### Assignment
Your answer should be the entries, repeated exactly.

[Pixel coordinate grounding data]
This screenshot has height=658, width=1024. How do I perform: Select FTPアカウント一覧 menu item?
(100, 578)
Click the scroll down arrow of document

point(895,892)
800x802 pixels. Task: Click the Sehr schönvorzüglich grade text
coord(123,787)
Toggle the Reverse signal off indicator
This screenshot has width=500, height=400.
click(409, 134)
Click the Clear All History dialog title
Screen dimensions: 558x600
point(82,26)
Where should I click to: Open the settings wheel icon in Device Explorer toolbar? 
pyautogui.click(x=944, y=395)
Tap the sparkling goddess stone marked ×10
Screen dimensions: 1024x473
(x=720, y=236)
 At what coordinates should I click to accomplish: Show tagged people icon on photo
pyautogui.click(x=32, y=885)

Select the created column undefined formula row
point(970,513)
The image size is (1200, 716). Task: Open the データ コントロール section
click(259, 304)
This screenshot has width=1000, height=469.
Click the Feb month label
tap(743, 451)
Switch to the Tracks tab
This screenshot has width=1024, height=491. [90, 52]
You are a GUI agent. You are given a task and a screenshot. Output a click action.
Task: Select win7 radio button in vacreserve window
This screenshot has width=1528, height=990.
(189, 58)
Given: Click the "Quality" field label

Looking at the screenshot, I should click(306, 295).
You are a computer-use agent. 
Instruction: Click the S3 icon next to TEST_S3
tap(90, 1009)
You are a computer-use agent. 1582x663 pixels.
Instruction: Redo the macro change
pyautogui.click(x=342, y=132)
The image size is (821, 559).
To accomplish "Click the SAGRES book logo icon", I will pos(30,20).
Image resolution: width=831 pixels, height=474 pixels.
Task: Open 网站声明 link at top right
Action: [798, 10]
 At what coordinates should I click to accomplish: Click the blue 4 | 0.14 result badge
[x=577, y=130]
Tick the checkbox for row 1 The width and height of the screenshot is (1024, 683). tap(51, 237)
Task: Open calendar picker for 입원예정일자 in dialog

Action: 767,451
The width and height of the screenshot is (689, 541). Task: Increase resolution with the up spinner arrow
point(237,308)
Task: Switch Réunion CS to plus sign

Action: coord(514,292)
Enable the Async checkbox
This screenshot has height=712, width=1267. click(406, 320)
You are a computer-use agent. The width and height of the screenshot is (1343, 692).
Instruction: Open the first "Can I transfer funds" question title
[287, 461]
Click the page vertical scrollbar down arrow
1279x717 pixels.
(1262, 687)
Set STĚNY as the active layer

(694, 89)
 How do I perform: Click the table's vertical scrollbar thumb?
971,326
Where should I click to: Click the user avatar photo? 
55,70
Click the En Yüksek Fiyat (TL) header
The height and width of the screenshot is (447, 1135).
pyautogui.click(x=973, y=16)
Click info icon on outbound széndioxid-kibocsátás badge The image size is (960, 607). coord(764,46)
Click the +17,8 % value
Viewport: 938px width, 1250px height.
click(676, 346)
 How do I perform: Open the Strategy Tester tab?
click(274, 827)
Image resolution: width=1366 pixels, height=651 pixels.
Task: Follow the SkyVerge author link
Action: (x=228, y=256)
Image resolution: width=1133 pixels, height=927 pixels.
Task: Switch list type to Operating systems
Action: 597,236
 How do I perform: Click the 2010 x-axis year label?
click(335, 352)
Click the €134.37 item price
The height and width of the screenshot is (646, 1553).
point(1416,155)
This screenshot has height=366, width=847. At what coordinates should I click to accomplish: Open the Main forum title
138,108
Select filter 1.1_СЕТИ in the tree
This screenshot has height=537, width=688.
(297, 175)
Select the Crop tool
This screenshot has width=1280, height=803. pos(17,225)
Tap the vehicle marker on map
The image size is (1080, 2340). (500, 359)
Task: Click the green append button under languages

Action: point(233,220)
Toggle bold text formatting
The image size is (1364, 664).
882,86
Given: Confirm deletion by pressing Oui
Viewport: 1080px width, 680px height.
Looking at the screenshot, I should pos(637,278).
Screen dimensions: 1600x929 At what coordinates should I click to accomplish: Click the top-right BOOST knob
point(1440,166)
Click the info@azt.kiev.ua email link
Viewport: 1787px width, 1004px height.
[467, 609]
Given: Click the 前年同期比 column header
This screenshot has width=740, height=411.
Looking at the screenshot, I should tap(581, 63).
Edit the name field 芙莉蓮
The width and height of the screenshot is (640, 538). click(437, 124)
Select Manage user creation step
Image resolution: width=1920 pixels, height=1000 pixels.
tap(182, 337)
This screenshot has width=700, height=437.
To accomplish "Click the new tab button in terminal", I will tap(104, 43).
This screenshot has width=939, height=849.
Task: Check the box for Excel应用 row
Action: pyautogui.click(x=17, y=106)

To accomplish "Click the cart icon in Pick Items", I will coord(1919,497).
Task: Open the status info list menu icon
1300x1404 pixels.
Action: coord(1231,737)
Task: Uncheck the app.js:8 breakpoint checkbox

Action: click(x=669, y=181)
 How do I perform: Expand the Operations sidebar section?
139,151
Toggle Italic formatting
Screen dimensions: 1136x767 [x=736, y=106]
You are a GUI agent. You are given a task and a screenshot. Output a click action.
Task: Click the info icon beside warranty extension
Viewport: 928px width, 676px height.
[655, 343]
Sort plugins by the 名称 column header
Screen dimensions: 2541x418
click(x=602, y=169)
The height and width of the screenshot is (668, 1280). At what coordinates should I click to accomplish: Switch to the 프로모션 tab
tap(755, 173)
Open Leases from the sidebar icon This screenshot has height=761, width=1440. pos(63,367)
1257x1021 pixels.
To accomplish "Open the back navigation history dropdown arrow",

### Answer to this task
This screenshot has height=658, width=1024. How do I perform: Select FTPアカウント一覧 menu item?
(100, 578)
Click the scroll down arrow of document

point(895,892)
800x802 pixels. Task: Click the Sehr schönvorzüglich grade text
coord(123,787)
Toggle the Reverse signal off indicator
This screenshot has width=500, height=400.
click(409, 134)
Click the Clear All History dialog title
Screen dimensions: 558x600
point(82,26)
Where should I click to: Open the settings wheel icon in Device Explorer toolbar? 
pyautogui.click(x=944, y=395)
Tap the sparkling goddess stone marked ×10
Screen dimensions: 1024x473
(x=720, y=236)
 At what coordinates should I click to accomplish: Show tagged people icon on photo
pyautogui.click(x=32, y=885)

Select the created column undefined formula row
point(970,513)
The image size is (1200, 716). Task: Open the データ コントロール section
click(259, 304)
This screenshot has width=1000, height=469.
Click the Feb month label
tap(743, 451)
Switch to the Tracks tab
This screenshot has width=1024, height=491. [90, 52]
You are a GUI agent. You are given a task and a screenshot. Output a click action.
Task: Select win7 radio button in vacreserve window
This screenshot has width=1528, height=990.
(189, 58)
Given: Click the "Quality" field label

Looking at the screenshot, I should click(306, 295).
You are a computer-use agent. 
Instruction: Click the S3 icon next to TEST_S3
tap(90, 1009)
You are a computer-use agent. 1582x663 pixels.
Instruction: Redo the macro change
pyautogui.click(x=342, y=132)
The image size is (821, 559).
To accomplish "Click the SAGRES book logo icon", I will pos(30,20).
Image resolution: width=831 pixels, height=474 pixels.
Task: Open 网站声明 link at top right
Action: [798, 10]
 At what coordinates should I click to accomplish: Click the blue 4 | 0.14 result badge
[x=577, y=130]
Tick the checkbox for row 1 The width and height of the screenshot is (1024, 683). tap(51, 237)
Task: Open calendar picker for 입원예정일자 in dialog

Action: 767,451
The width and height of the screenshot is (689, 541). Task: Increase resolution with the up spinner arrow
point(237,308)
Task: Switch Réunion CS to plus sign

Action: coord(514,292)
Enable the Async checkbox
This screenshot has height=712, width=1267. click(406, 320)
You are a computer-use agent. The width and height of the screenshot is (1343, 692).
Instruction: Open the first "Can I transfer funds" question title
[287, 461]
Click the page vertical scrollbar down arrow
1279x717 pixels.
(1262, 687)
Set STĚNY as the active layer

(694, 89)
 How do I perform: Click the table's vertical scrollbar thumb?
971,326
Where should I click to: Click the user avatar photo? 
55,70
Click the En Yüksek Fiyat (TL) header
The height and width of the screenshot is (447, 1135).
pyautogui.click(x=973, y=16)
Click info icon on outbound széndioxid-kibocsátás badge The image size is (960, 607). coord(764,46)
Click the +17,8 % value
Viewport: 938px width, 1250px height.
click(676, 346)
 How do I perform: Open the Strategy Tester tab?
click(274, 827)
Image resolution: width=1366 pixels, height=651 pixels.
Task: Follow the SkyVerge author link
Action: (x=228, y=256)
Image resolution: width=1133 pixels, height=927 pixels.
Task: Switch list type to Operating systems
Action: 597,236
 How do I perform: Click the 2010 x-axis year label?
click(335, 352)
Click the €134.37 item price
The height and width of the screenshot is (646, 1553).
point(1416,155)
This screenshot has height=366, width=847. At what coordinates should I click to accomplish: Open the Main forum title
138,108
Select filter 1.1_СЕТИ in the tree
This screenshot has height=537, width=688.
(297, 175)
Select the Crop tool
This screenshot has width=1280, height=803. pos(17,225)
Tap the vehicle marker on map
The image size is (1080, 2340). (500, 359)
Task: Click the green append button under languages

Action: point(233,220)
Toggle bold text formatting
The image size is (1364, 664).
882,86
Given: Confirm deletion by pressing Oui
Viewport: 1080px width, 680px height.
Looking at the screenshot, I should pos(637,278).
Screen dimensions: 1600x929 At what coordinates should I click to accomplish: Click the top-right BOOST knob
point(1440,166)
Click the info@azt.kiev.ua email link
Viewport: 1787px width, 1004px height.
[467, 609]
Given: Click the 前年同期比 column header
This screenshot has width=740, height=411.
Looking at the screenshot, I should tap(581, 63).
Edit the name field 芙莉蓮
The width and height of the screenshot is (640, 538). click(437, 124)
Select Manage user creation step
Image resolution: width=1920 pixels, height=1000 pixels.
tap(182, 337)
This screenshot has width=700, height=437.
To accomplish "Click the new tab button in terminal", I will tap(104, 43).
This screenshot has width=939, height=849.
Task: Check the box for Excel应用 row
Action: pyautogui.click(x=17, y=106)

To accomplish "Click the cart icon in Pick Items", I will coord(1919,497).
Task: Open the status info list menu icon
1300x1404 pixels.
Action: coord(1231,737)
Task: Uncheck the app.js:8 breakpoint checkbox

Action: click(x=669, y=181)
 How do I perform: Expand the Operations sidebar section?
139,151
Toggle Italic formatting
Screen dimensions: 1136x767 [x=736, y=106]
You are a GUI agent. You are given a task and a screenshot. Output a click action.
Task: Click the info icon beside warranty extension
Viewport: 928px width, 676px height.
[655, 343]
Sort plugins by the 名称 column header
Screen dimensions: 2541x418
click(x=602, y=169)
The height and width of the screenshot is (668, 1280). At what coordinates should I click to accomplish: Switch to the 프로모션 tab
tap(755, 173)
Open Leases from the sidebar icon This screenshot has height=761, width=1440. pos(63,367)
1257x1021 pixels.
To accomplish "Open the back navigation history dropdown arrow",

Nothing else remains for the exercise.